### Passage to read
3.1. Subjective Image Analysis

3.1.1. Diagnostic Performance

For all three readers, DECT-based IM (sensitivity: 96.7–100%, specificity: 100%) had higher diagnostic accuracy than DE-LB (sensitivity: 90.9–96.7%, specificity: 96.7–100%). Reader 1 missed the intra-abdominal hematoma in three cases with DE-LB and had no false-positive cases, whereas no hematoma was missed with IM. In DE-LB mode, Reader 2 missed an intraperitoneal hematoma in four cases and scored one case as a false positive. In contrast, in IM, only one hematoma was missed, and no case was rated as a false positive. Reader 3 classified one case as a false negative in the DE-LB mode and had no false positives, whereas no hematoma was missed in the IM (Table 2). One case was falsely graded as negative in DE-LB mode by all 3 readers (Figure 3a,b). ICC for diagnostic performance was excellent with values ranging from 0.96 to 0.99 (p < 0.001).

3.1.2. Diagnostic Confidence

When comparing diagnostic confidence in distinguishing intra-abdominal hematomas from physiologic bowel structures, DECT performed significantly better than DE-LB (p < 0.0001). All three readers achieved a mean Likert score of 5 (interquartile range [IQR]: 5–5) when using IM images compared to a Likert score of 4 (IQR 3–4 for reader 1; IQR 4–5 for readers 2 and 3) when using the DE-LB images (p < 0.0001). ICC for diagnostic confidence scores were good to excellent, with values ranging from 0.80 to 0.96 (p < 0.001).

3.2. Objective Image Analysis

3.2.1. DECT Image Analysis

Analysis of iodine maps revealed significant differences between physiologic bowel structures (39.5 HU; IQR [29.2, 43.3]) and intraperitoneal hematomas (3.9 HU; IQR [1.6, 8.0]; p < 0.001). VNC showed significant differences between physiological bowel structures (26.6 HU; IQR [22.8, 32.4]) and intraperitoneal hematomas (50.5 HU; IQR [44.4, 59.4]; p < 0.001). DE-LB showed no significant differences between hematomas (60.5 HU; IQR [52.7, 63.9]) and intestinal structures (63.9 HU; IQR [58.0, 68.8]; p = 0.22; Figure 6a–c).

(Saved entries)

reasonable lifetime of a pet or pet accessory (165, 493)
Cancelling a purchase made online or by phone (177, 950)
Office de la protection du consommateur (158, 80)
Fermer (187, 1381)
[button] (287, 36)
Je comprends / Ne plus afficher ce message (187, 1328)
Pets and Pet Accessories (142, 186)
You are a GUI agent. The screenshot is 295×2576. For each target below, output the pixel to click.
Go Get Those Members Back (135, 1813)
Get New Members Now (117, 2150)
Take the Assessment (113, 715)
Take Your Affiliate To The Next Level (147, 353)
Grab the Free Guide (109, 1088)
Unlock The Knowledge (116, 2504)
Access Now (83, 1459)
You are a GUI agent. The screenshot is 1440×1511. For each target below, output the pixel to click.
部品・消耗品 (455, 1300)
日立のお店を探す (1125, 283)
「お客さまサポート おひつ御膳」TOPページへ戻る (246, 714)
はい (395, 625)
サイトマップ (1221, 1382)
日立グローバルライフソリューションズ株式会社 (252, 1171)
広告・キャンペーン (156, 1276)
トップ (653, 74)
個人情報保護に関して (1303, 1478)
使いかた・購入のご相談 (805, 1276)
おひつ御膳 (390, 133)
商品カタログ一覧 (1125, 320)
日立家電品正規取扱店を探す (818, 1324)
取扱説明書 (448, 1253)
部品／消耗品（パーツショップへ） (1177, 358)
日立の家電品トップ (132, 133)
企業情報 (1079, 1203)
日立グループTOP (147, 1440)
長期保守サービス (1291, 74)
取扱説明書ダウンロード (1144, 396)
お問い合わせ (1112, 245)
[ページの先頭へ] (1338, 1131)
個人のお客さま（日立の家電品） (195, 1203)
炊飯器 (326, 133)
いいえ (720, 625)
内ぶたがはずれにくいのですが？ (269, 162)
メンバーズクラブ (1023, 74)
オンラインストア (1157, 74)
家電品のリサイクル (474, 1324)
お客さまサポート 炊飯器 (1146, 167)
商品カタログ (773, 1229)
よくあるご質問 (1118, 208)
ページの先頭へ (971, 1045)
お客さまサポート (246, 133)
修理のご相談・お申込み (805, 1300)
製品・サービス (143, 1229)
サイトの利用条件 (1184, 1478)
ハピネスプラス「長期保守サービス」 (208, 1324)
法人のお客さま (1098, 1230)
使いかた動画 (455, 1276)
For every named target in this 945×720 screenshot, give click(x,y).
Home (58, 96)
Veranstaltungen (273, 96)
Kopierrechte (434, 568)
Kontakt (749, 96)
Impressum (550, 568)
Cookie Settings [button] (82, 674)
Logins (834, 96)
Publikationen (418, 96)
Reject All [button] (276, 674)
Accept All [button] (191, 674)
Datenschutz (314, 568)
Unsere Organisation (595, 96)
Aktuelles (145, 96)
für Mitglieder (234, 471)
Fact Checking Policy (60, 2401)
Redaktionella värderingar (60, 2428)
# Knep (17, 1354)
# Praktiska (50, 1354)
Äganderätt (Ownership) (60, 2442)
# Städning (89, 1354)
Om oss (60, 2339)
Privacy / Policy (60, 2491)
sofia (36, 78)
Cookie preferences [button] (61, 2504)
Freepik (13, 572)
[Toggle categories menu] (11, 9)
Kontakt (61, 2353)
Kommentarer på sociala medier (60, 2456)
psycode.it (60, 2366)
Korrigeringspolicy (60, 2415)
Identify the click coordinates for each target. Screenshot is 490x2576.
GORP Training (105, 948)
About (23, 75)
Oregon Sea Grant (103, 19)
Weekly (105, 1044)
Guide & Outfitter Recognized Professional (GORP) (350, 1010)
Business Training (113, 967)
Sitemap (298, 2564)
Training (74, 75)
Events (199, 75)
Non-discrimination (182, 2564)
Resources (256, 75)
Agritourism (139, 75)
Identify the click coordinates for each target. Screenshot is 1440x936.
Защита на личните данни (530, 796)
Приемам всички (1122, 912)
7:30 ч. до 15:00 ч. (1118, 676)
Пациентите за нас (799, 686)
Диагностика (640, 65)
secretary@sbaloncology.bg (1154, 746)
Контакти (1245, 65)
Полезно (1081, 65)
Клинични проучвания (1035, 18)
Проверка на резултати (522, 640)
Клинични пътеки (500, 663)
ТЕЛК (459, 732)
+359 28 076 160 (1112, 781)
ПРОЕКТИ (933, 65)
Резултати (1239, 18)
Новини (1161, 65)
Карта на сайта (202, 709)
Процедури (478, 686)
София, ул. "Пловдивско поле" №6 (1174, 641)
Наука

### Task to carry out
Quote the part of the results passage that begins with "3.1.1. Diagnostic Performance" and ends with "0.99 (p < 0.001).".

### Reply
3.1.1. Diagnostic Performance

For all three readers, DECT-based IM (sensitivity: 96.7–100%, specificity: 100%) had higher diagnostic accuracy than DE-LB (sensitivity: 90.9–96.7%, specificity: 96.7–100%). Reader 1 missed the intra-abdominal hematoma in three cases with DE-LB and had no false-positive cases, whereas no hematoma was missed with IM. In DE-LB mode, Reader 2 missed an intraperitoneal hematoma in four cases and scored one case as a false positive. In contrast, in IM, only one hematoma was missed, and no case was rated as a false positive. Reader 3 classified one case as a false negative in the DE-LB mode and had no false positives, whereas no hematoma was missed in the IM (Table 2). One case was falsely graded as negative in DE-LB mode by all 3 readers (Figure 3a,b). ICC for diagnostic performance was excellent with values ranging from 0.96 to 0.99 (p < 0.001).